Many studies and polls show that a majority of Americans want wolves protected and humanely treated. In addition, wolf-watching tourism brings immense benefits to local communities. Ongoing protection under the ESA benefits both humans and gray wolves, and is crucial to maintain the fragile gains that wolves have made and to increase the likelihood of their future survival.

Recent Developments

AWI has fought against ongoing attempts in Congress to delist gray wolves. In the 2017-2018 session of Congress, several bills and amendments were introduced to remove federal protections from wolves. These bills directed the secretary of the interior to strip federal protections from gray wolves in Minnesota, Michigan, and Wisconsin and would have opened the door for aggressive state hunting and trapping policies. Some bills went further, attempting to delist wolves across the contiguous United States. Furthermore, all these legislative attacks would have eliminated judicial review, ensuring that the delisting could never be challenged in court.

AWI lobbied against the following unsuccessful legislative attempts to remove gray wolf protections:

  • S. 1514, the Hunting Heritage and Environmental Legacy Preservation (HELP) for Wildlife Act, introduced by Senators Barrasso (R-WY), Boozman (R-AR), Capito (R-WV), Cardin (D-MD), Baldwin (D-WI), and Klobuchar (D-MN).
  • H.R.424/S.164, the “War on Wolves Act,” introduced by Rep. Peterson (D-MN) and Senators Johnson (R-WI), Barrasso (R-WY), Enzi (R-WY), Baldwin (D-WI), and Klobuchar (D-MN).
  • H.R. 6784, the Manage our Wolves Act, introduced by Rep. Duffy (R-WI).
  • Policy riders attached to funding bills for the Department of the Interior for fiscal years 2018 and 2019.

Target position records
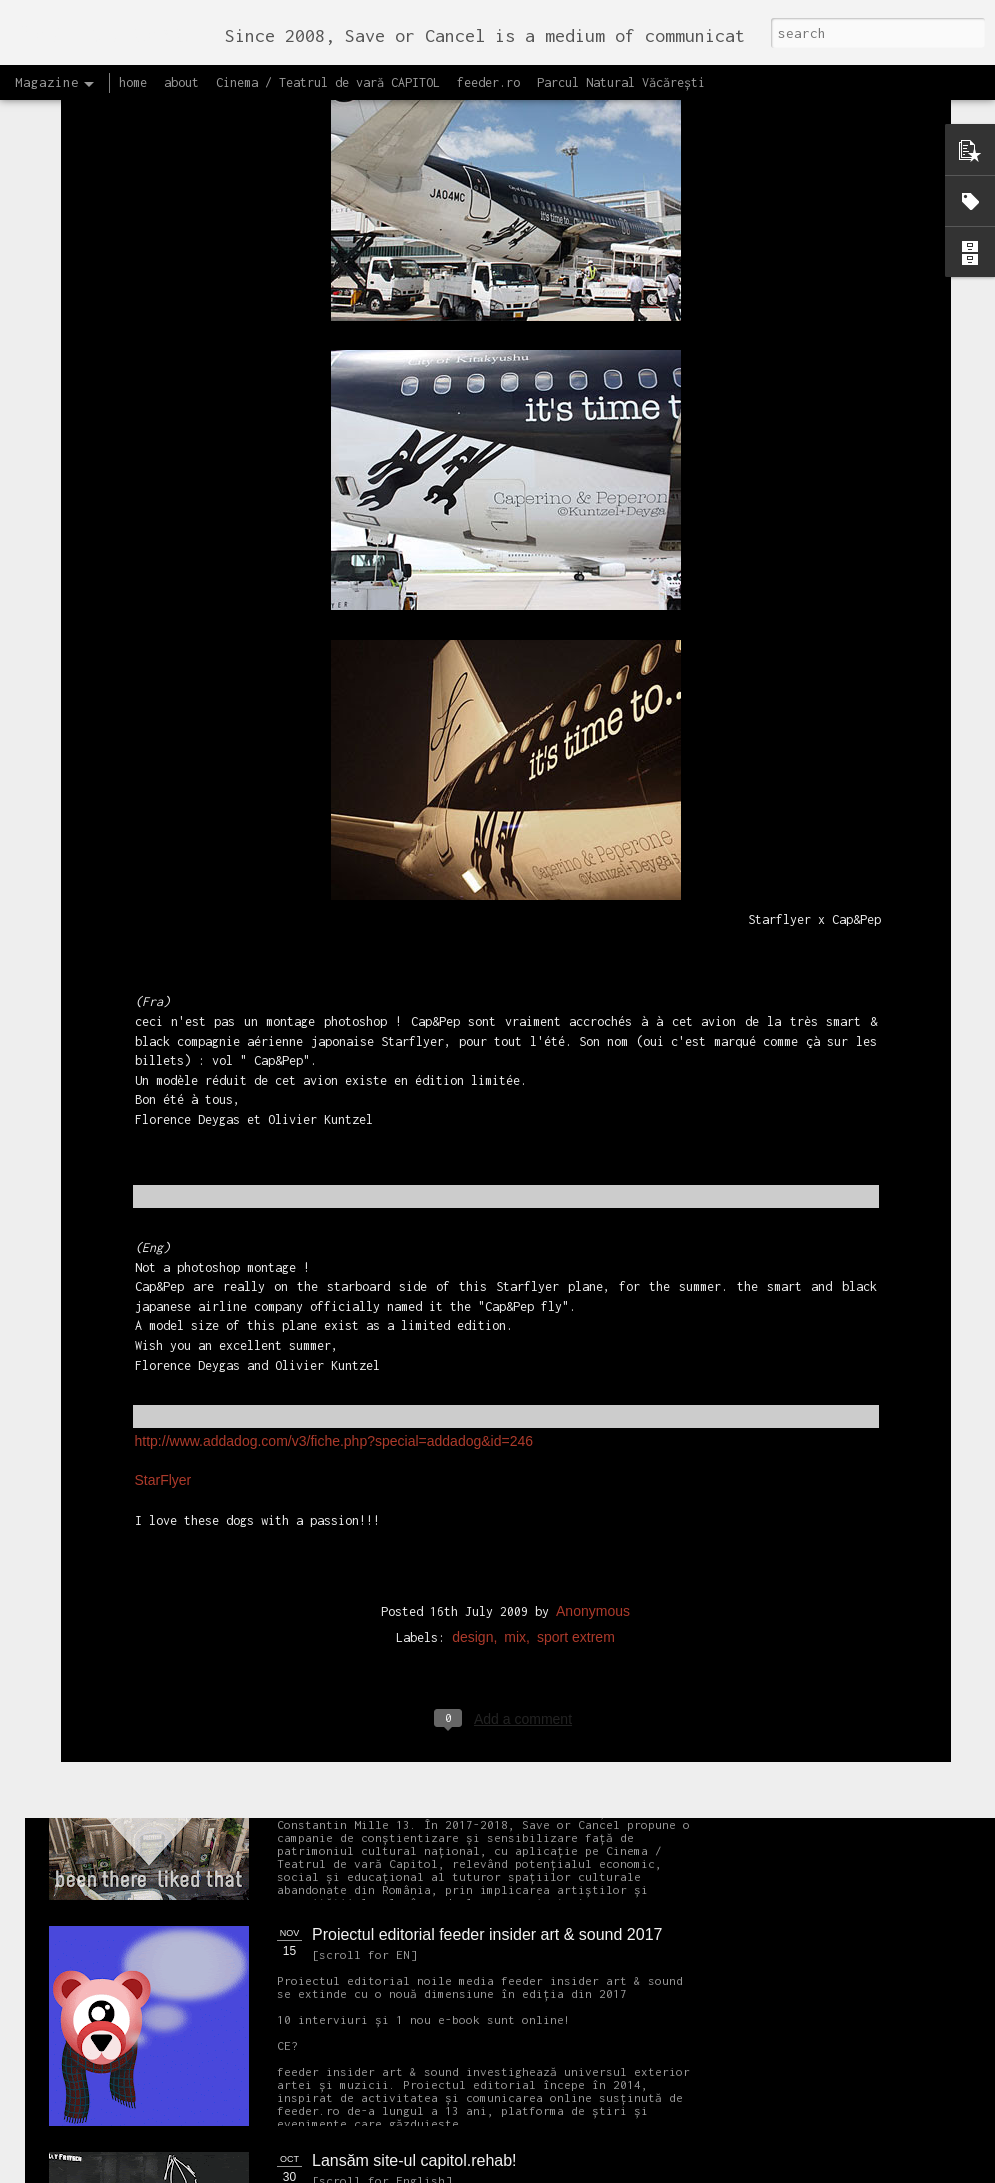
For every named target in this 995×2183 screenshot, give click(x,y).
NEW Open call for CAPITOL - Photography (238, 1530)
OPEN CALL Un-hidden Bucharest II (153, 919)
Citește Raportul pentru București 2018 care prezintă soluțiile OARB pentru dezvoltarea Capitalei (875, 946)
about (181, 82)
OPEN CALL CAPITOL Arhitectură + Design (467, 1078)
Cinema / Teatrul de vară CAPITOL (328, 82)
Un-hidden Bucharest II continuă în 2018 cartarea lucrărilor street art (403, 937)
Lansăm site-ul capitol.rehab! (414, 2160)
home (133, 82)
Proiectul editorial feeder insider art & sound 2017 (487, 1934)
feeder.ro (488, 82)
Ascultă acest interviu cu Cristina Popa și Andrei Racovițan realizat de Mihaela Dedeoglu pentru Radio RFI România (639, 955)
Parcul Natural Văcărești (621, 82)
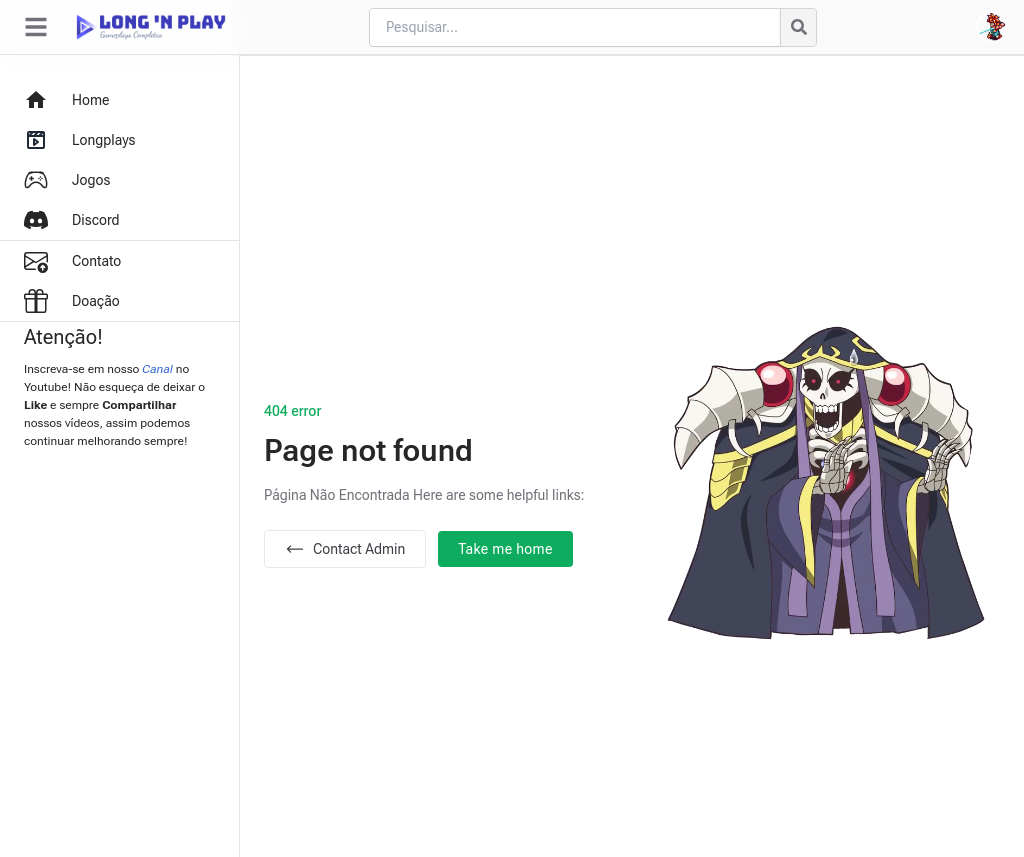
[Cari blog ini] (574, 27)
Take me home (505, 549)
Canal (157, 369)
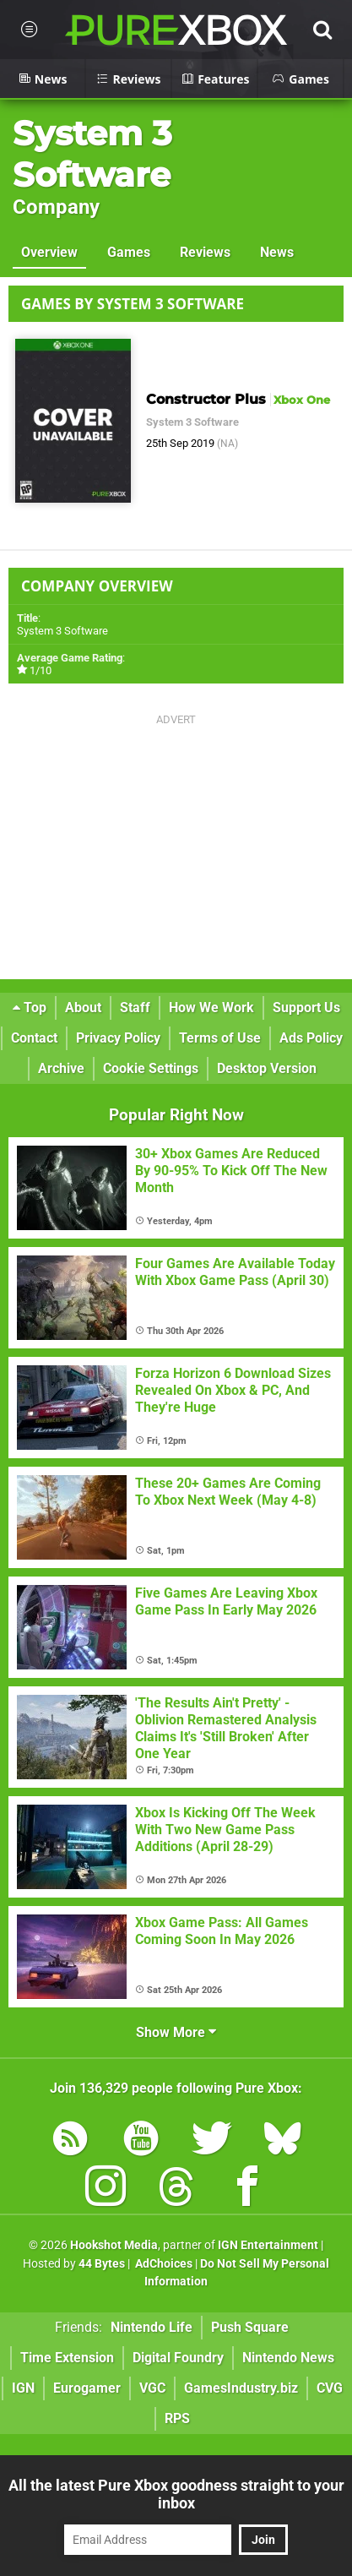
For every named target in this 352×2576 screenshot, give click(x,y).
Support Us (306, 1007)
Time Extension (67, 2358)
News (277, 252)
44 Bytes (102, 2264)
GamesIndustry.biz (241, 2388)
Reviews (205, 252)
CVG (330, 2388)
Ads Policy (311, 1038)
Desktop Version (267, 1068)
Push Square (250, 2327)
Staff (135, 1007)
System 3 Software (92, 153)
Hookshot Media (114, 2245)
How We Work (211, 1007)
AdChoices (162, 2264)
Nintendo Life (151, 2327)
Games (128, 252)
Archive (61, 1068)
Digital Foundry (178, 2358)
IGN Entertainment (268, 2245)
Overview (49, 252)
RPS (177, 2418)
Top (29, 1007)
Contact (34, 1038)
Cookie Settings (150, 1068)
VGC (152, 2388)
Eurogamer (87, 2388)
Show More (176, 2032)
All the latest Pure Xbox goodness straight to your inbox (176, 2494)
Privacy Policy (118, 1038)
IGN (23, 2388)
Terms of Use (220, 1038)
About (83, 1007)
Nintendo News (288, 2358)
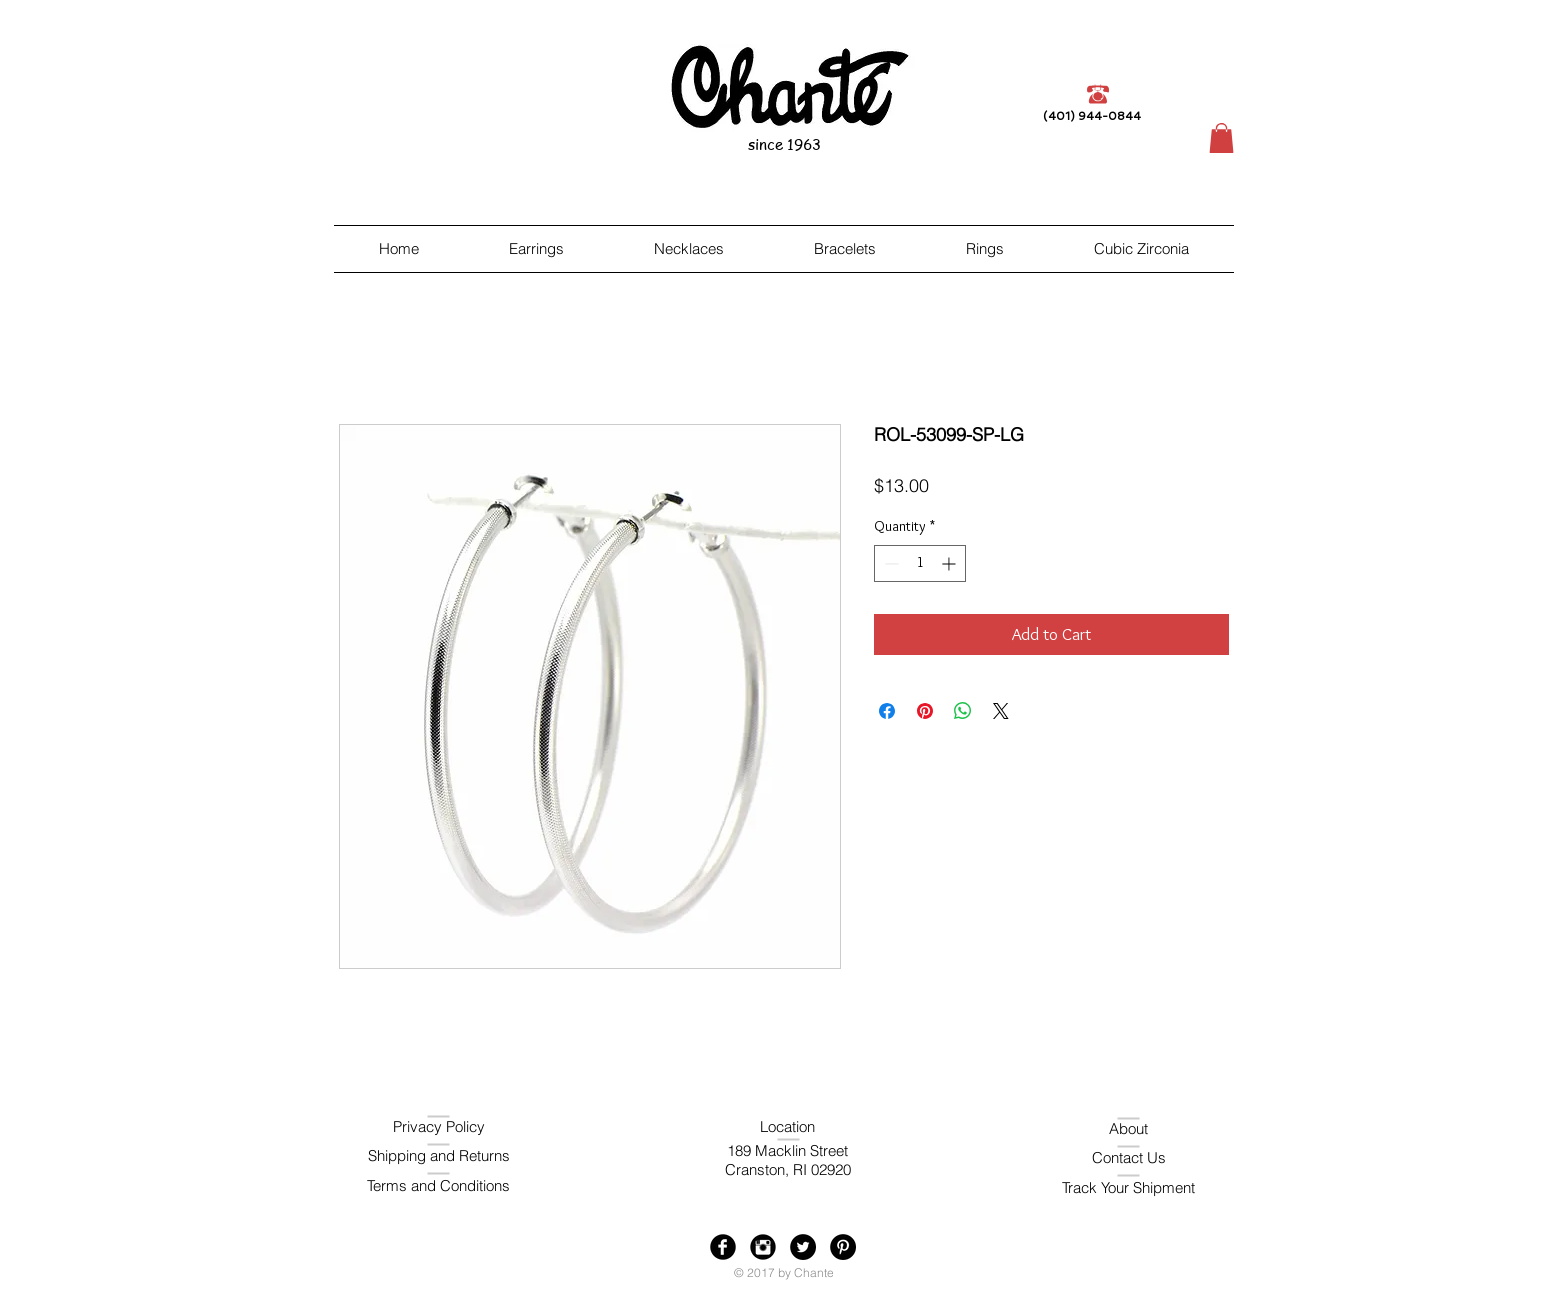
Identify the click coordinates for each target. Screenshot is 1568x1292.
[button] (1221, 138)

§ What the task requires
Reproduce the gray wolf protection text in full, word for word.

§ Complete output
Many studies and polls show that a majority of Americans want wolves protected and humanely treated. In addition, wolf-watching tourism brings immense benefits to local communities. Ongoing protection under the ESA benefits both humans and gray wolves, and is crucial to maintain the fragile gains that wolves have made and to increase the likelihood of their future survival.

Recent Developments

AWI has fought against ongoing attempts in Congress to delist gray wolves. In the 2017-2018 session of Congress, several bills and amendments were introduced to remove federal protections from wolves. These bills directed the secretary of the interior to strip federal protections from gray wolves in Minnesota, Michigan, and Wisconsin and would have opened the door for aggressive state hunting and trapping policies. Some bills went further, attempting to delist wolves across the contiguous United States. Furthermore, all these legislative attacks would have eliminated judicial review, ensuring that the delisting could never be challenged in court.

AWI lobbied against the following unsuccessful legislative attempts to remove gray wolf protections:

  • S. 1514, the Hunting Heritage and Environmental Legacy Preservation (HELP) for Wildlife Act, introduced by Senators Barrasso (R-WY), Boozman (R-AR), Capito (R-WV), Cardin (D-MD), Baldwin (D-WI), and Klobuchar (D-MN).
  • H.R.424/S.164, the “War on Wolves Act,” introduced by Rep. Peterson (D-MN) and Senators Johnson (R-WI), Barrasso (R-WY), Enzi (R-WY), Baldwin (D-WI), and Klobuchar (D-MN).
  • H.R. 6784, the Manage our Wolves Act, introduced by Rep. Duffy (R-WI).
  • Policy riders attached to funding bills for the Department of the Interior for fiscal years 2018 and 2019.